Lectins are proteins that bind to sugar. In small amounts they’re okay for your dog but too much can cause a lot of trouble. This includes reducing your dog’s ability to absorb nutrients. 

Gluten is a lectin, which accounts for its problematic nature, but there are more to lectins to worry about … 

In fact, varying amounts of lectins are found in most plants and animals. But if that’s the case … how are you supposed to feed your dog?

To help break things down, here’s a quick list of things you should know about lectins. It should help you figure out how best to approach lectins when it comes to your dog’s diet.

1. Lectins Are A Natural Defense System

Lectins are a plant’s defense system against predators, and are actually considered a plant’s natural insecticide. Since plants can’t run away, lectins are anti-nutrients that cause pests/predators to feel discomfort when they eat the plant. Some of the more toxic lectins can even cause death. This discourages the plant’s predator from continuing to eat it. 

As a result, those of us who consume some types of lectins will feel the effects. Lectins have been linked to autoimmune conditions in humans, including irritable bowel syndrome, colitis and arthritis.

2. Not ALL Lectins Are Bad

There are many different types of lectins, and some are worse than others. There are two types that are particularly harmful: 

  • Prolamins found in foods that contain gluten
  • Agglutinins found in foods like kidney beans and soy

Some foods have higher levels of lectin than others. Foods with larger amounts of lectins include:

  • Grains
  • Legumes – soy and beans 
  • Nuts
  • Corn
  • Nightshades – tomatoes, potatoes, eggplant and peppers 
  • A1 dairy which is in most commercial milk products 
  • GMO foods

“Why GMO foods,” you ask?

Remember that natural pesticide ability that lectins have? Well it hasn’t been lost on GMO developers and so lectins are worked into these foods in order to build up their resistance to pests. Just another reason to avoid GMOs.

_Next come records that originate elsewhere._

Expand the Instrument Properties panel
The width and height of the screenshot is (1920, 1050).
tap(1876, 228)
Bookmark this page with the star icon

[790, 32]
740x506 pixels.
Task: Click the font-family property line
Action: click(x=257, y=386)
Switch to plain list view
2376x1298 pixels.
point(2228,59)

3. Harmful Lectins = Bad Gut

The more harmful lectins can contribute to leaky gut by causing damage to your pet’s gut lining. In turn, this can lead to the body attacking itself and possible autoimmune diseases.

In addition, lectins can contribute to the overgrowth of bad gut bacteria like E coli – which as we all know is a very bad thing!

RELATED: What is leaky gut and how you can fix it …

4. Lectins: Bad For Thyroid

Lectins are bad for thyroid conditions. They can cause too little hormone in those with hypothyroidism – exactly what you wouldn’t want to happen. It can also cause too much thyroid hormone in those with hyperthyroidism, though this condition is much rarer in dogs. 

5. You Can Reduce Lectin Content In Some Foods

Lectin content can be reduced or even eliminated by cooking, soaking and rinsing, or fermenting the food.

For an easy guide on soaking grains, beans, nuts and seeds, check out Yogitrition’s how-to.

So Where Does That All Leave Us?

Because lectins are in so many different foods, opting for a lectin-free lifestyle for your dog is not an option. But there are steps you can take to reduce the lectins your dog eats. 

For those feeding a raw-meat based diet …You’re probably already avoiding the bulk of the harmful lectins.

For those feeding veggies, dairy and grainsIt may be a good time to take inventory of what you’re feeding your dog. Replace nightshades with other vegetables (like leafy greens) and limit the grains and dairy.

If you like to give your dog dairy … choose grass-fed milk over grain-fed and use unpasteurized, raw dairy.